The federal government isn’t going to tap the Missouri River to slake the thirst of a drought-parched Southwest, the government’s top water official said Wednesday.
But rising demand and falling supply have water managers in the arid West considering a host of other options to deal with dire projections that the Colorado River — the main water supply for a region larger than the country of France — won’t be able over the next 50 years to meet demands of a regional population now about 40 million and growing.
Interior Secretary Ken Salazar issued what he termed “a call to action” with a three-year study of the river, its flows and its ability to meet the future needs of city-dwellers, Native Americans, businesses, ranchers and farmers in seven Western states.
“We are in a troubling trajectory in the Colorado River basin, as well as the Rio Grande basin,” Salazar told reporters on a conference call outlining the math in the findings of the Colorado River Basin Water Supply and Demand Study.
Salazar, who oversees water managers and dam operators at the federal Bureau of Reclamation, dismissed as politically and technically impractical some ideas in the study, including piping water from the nation’s heartland or towing Arctic icebergs south to help such thirsty U.S. cities as Denver, Los Angeles, Las Vegas and Phoenix.
He said he wanted to focus instead on “solutions that are out there that will help us.”
“There is no one solution that is going to meet the needs of this challenge,” Salazar said. “We need to reduce our demand through conservation. We also need to augment supply with practical measures.”
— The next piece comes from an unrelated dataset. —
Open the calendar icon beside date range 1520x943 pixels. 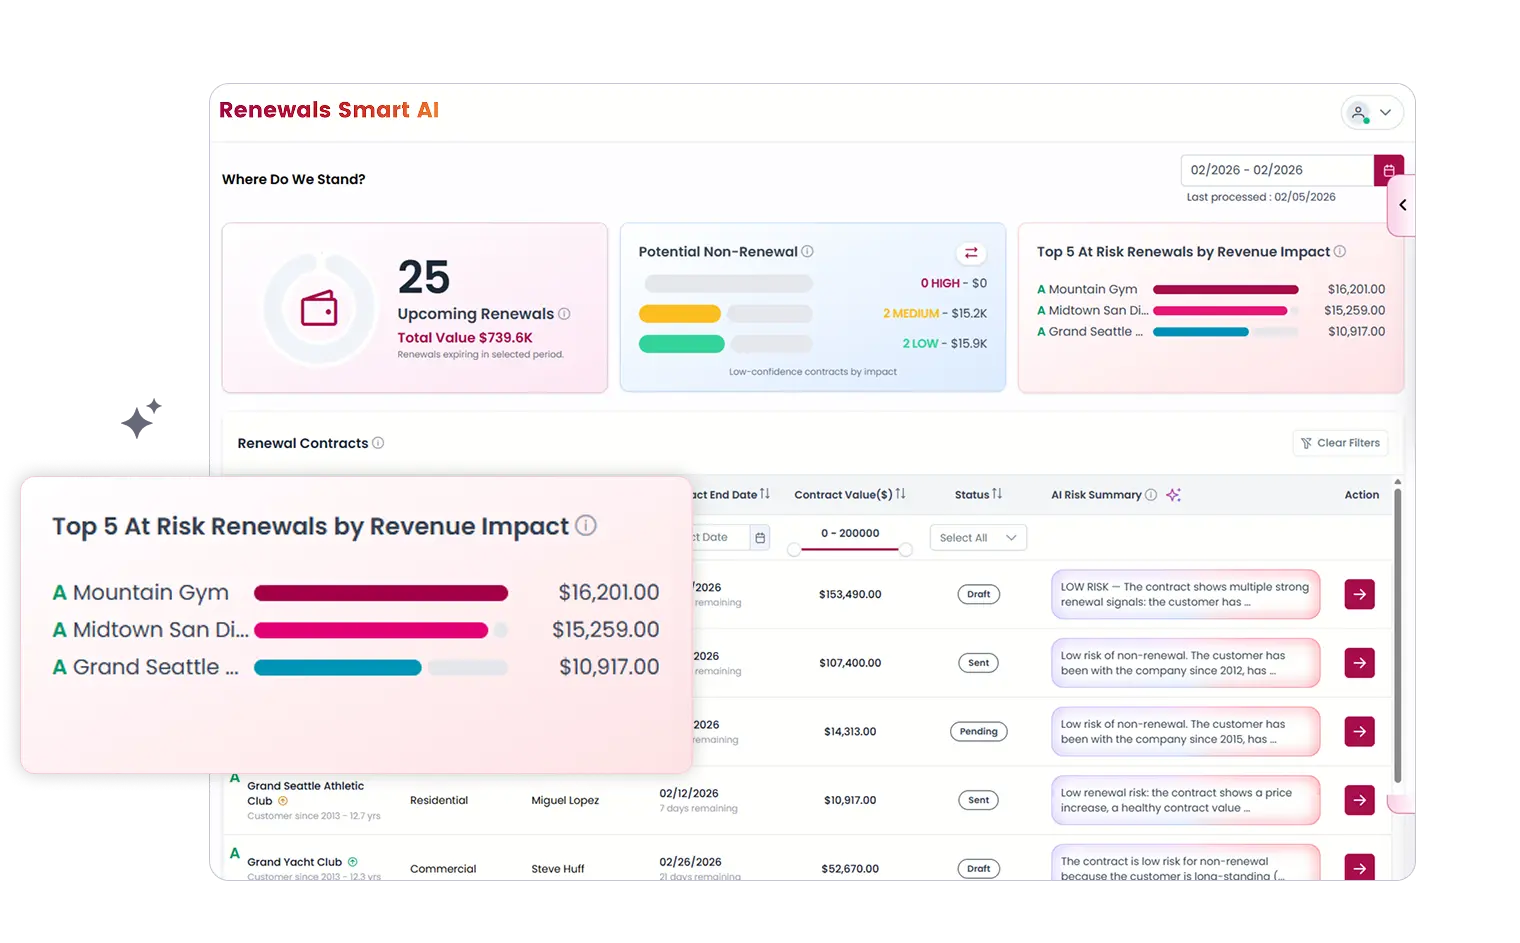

Salazar and Bureau of Reclamation officials warned that the Colorado River’s historical 15 million acre-feet per year flow has been reduced by 12 years of drought to about 12 million acre-feet. Officials say an acre-foot can meet the water needs of up two families per year.
Water interests and the states of Arizona, California, Colorado, New Mexico, Nevada, Utah, and Wyoming together lay claim to all the water in the river and then some.
Mexico also has a stake in the river, and officials last month set new rules to share Colorado River water south of the border and let Mexico store water in Lake Mead near Las Vegas.
The study projects that by 2060 the river flow could fall 3.2 million to 8 million acre-feet short of regional needs.
A “very believable estimate” using climate change scenarios projects the river flow increasing to just 13.7 million acre-feet per year by 2060, said Kay Brothers, a former Southern Nevada Water Authority executive in Las Vegas who co-managed the study.
“We’re going to have problems in the future meeting the demands of the Colorado River basin,” Brothers said. “We have to begin now starting to put measures in place to meet the imbalance and prepare for a drier future.”
Even before the report was released, some advocates criticized it as a “fundamentally flawed,” and based on inflated projections of the amount of water in the river and the number of people in the region.
“States cooked the books to show higher demand for water consumption to set up a federal bailout on expensive water projects,” said Molly Mugglestone, director of the advocacy group Protect the Flows.